Simon Intent on Further Growth, in Spite of Potential Challenges to Hostile Bid

Simon Intent on Further Growth, in Spite of Potential Challenges to Hostile Bid

Simon Property Group may be the country’s biggest retail landlord, with holdings in the regional mall, outlet center and shopping center sectors, but that’s apparently not enough for the REIT’s executives. On Monday, the news became official—Simon is making a hostile takeover attempt on rival Macerich Co., with an offer of approximately $91 per share, according to the New York Times. Reportedly, Macerich executives have previously declined to entertain a friendly acquisition offer, which is why Simon’s CEO David Simon decided on trying another route.

Why would Simon want to make a bid for Macerich in the first place? Reuters reports that a merger would allow the combined companies to have more power in negotiating leases with mall retailers, as well as provide a way for Simon to expand in California and Arizona, where many Macerich malls are located. Macerich owns a portfolio of 53 retail centers.

Fortune notes that “Simon would also be buying a well-managed mall owner with quality properties, Green Street Advisors said in a note after Simon disclosed its initial stake in Macerich. ‘Macerich is a highly capable operator of its assets and the portfolio has improved over the past few years.’”

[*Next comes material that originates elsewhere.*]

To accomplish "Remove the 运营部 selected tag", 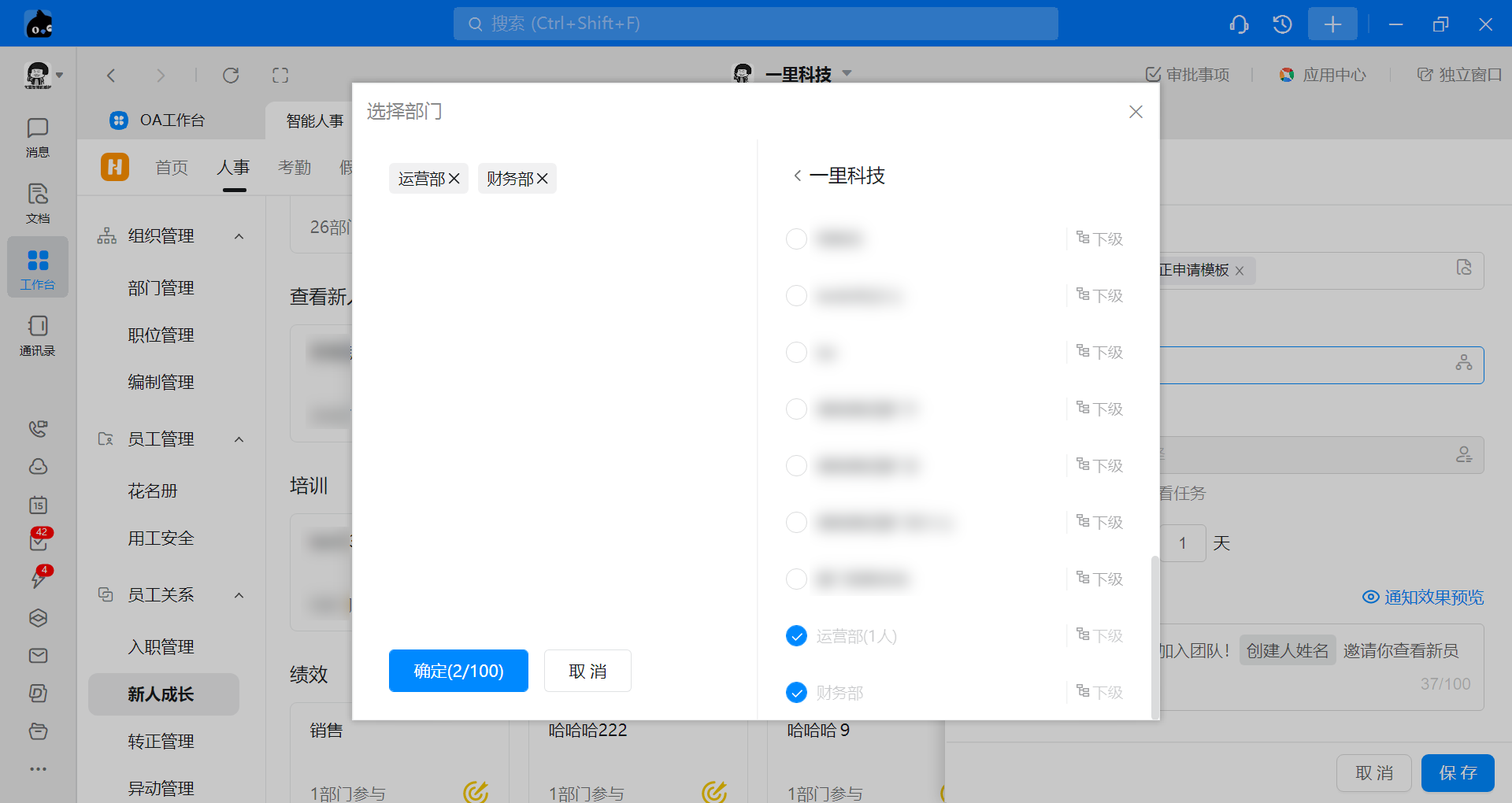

In addition, with scant mall development opportunities left in the U.S. and little room for improvement in Simon’s already stellar property fundamentals, mergers and acquisitions are one of the few growth avenues it has left, according to REIT analysts. As far back as November, when Simon initially revealed it was buying Macerich’s stock, industry insiders predicted a merger would eventually be on the table:

“‘The bottom line comes down to ‘they are just not building,’ says Todd Sullivan, general partner with Westborough, Mass.-based Rand Strategic Partners and author of the blog Value Plays. ‘And for Simon, it makes more sense to buy one of these smaller players than go out and build one or two malls from scratch.’”

According to the Wall Street Journal, Macerich officials said they will review Simon’s offer and asked their company’s shareholders not to make any decisions for now.

“‘The board is probably going to try and get a higher offer if they are interested in selling,’ said Alexander Goldfarb, an analyst who covers real-estate investment trusts for Sandler O’Neill + Partners LP. ‘People assume that if there’s going to be a deal, $91 is just the starting point,’” WSJ reported.

The article went on to add that publicly-traded REITs make for challenging takeover targets because many state laws protect them from hostile bids. This happens to be the case in Maryland, where Macerich is incorporated. The state reportedly limits the ability of major REIT shareholders to buy up too many shares without first seeking the approval of the REITs’ board of directors.

A merger between two of the biggest mall owners in the country may also attract the attention of the Federal Trade Commission, which may be why Simon is planning to sell some Macerich assets to rival General Growth Properties if the deal goes through, according to USA Today.

In the meantime, Macerich shares rose 6 percent, to $91.93 per share, on news of the takeover attempt.